Aim of the exercise: Return every record below exactly as written.

[Dataset entries]
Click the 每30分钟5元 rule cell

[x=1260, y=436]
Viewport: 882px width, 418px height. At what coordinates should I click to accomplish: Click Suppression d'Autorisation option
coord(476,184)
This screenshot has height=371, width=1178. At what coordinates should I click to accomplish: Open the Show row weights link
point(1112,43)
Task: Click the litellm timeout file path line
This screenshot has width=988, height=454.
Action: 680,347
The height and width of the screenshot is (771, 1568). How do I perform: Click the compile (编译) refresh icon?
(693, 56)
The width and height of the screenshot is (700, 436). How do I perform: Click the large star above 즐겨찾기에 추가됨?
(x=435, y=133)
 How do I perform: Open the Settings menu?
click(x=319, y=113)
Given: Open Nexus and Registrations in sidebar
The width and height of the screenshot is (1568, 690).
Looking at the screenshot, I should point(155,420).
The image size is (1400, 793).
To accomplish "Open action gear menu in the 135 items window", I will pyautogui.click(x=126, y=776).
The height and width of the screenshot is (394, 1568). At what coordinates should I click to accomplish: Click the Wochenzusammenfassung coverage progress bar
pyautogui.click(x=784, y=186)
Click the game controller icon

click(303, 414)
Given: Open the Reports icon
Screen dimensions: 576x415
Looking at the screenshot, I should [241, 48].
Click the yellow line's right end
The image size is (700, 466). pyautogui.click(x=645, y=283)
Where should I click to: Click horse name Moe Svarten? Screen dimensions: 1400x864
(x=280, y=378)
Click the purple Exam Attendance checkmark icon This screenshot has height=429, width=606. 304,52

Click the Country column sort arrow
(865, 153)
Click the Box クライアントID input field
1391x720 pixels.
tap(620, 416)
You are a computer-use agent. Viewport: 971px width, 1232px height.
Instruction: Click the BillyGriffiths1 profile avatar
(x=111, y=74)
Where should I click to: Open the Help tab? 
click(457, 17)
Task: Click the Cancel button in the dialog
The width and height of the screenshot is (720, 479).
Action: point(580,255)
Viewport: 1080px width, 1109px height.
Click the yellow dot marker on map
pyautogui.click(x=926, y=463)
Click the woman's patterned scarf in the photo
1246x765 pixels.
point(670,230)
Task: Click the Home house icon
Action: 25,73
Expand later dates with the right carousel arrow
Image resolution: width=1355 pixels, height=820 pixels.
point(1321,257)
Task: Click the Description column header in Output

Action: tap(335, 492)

Solution for this exercise:
Click the 每30分钟5元 rule cell

[x=1260, y=436]
Viewport: 882px width, 418px height. At what coordinates should I click to accomplish: Click Suppression d'Autorisation option
coord(476,184)
This screenshot has height=371, width=1178. At what coordinates should I click to accomplish: Open the Show row weights link
point(1112,43)
Task: Click the litellm timeout file path line
This screenshot has width=988, height=454.
Action: 680,347
The height and width of the screenshot is (771, 1568). How do I perform: Click the compile (编译) refresh icon?
(693, 56)
The width and height of the screenshot is (700, 436). How do I perform: Click the large star above 즐겨찾기에 추가됨?
(x=435, y=133)
 How do I perform: Open the Settings menu?
click(x=319, y=113)
Given: Open Nexus and Registrations in sidebar
The width and height of the screenshot is (1568, 690).
Looking at the screenshot, I should point(155,420).
The image size is (1400, 793).
To accomplish "Open action gear menu in the 135 items window", I will pyautogui.click(x=126, y=776).
The height and width of the screenshot is (394, 1568). At what coordinates should I click to accomplish: Click the Wochenzusammenfassung coverage progress bar
pyautogui.click(x=784, y=186)
Click the game controller icon

click(303, 414)
Given: Open the Reports icon
Screen dimensions: 576x415
Looking at the screenshot, I should [241, 48].
Click the yellow line's right end
The image size is (700, 466). pyautogui.click(x=645, y=283)
Where should I click to: Click horse name Moe Svarten? Screen dimensions: 1400x864
(x=280, y=378)
Click the purple Exam Attendance checkmark icon This screenshot has height=429, width=606. 304,52

Click the Country column sort arrow
(865, 153)
Click the Box クライアントID input field
1391x720 pixels.
tap(620, 416)
You are a computer-use agent. Viewport: 971px width, 1232px height.
Instruction: Click the BillyGriffiths1 profile avatar
(x=111, y=74)
Where should I click to: Open the Help tab? 
click(457, 17)
Task: Click the Cancel button in the dialog
The width and height of the screenshot is (720, 479).
Action: point(580,255)
Viewport: 1080px width, 1109px height.
Click the yellow dot marker on map
pyautogui.click(x=926, y=463)
Click the woman's patterned scarf in the photo
1246x765 pixels.
point(670,230)
Task: Click the Home house icon
Action: 25,73
Expand later dates with the right carousel arrow
Image resolution: width=1355 pixels, height=820 pixels.
point(1321,257)
Task: Click the Description column header in Output

Action: tap(335, 492)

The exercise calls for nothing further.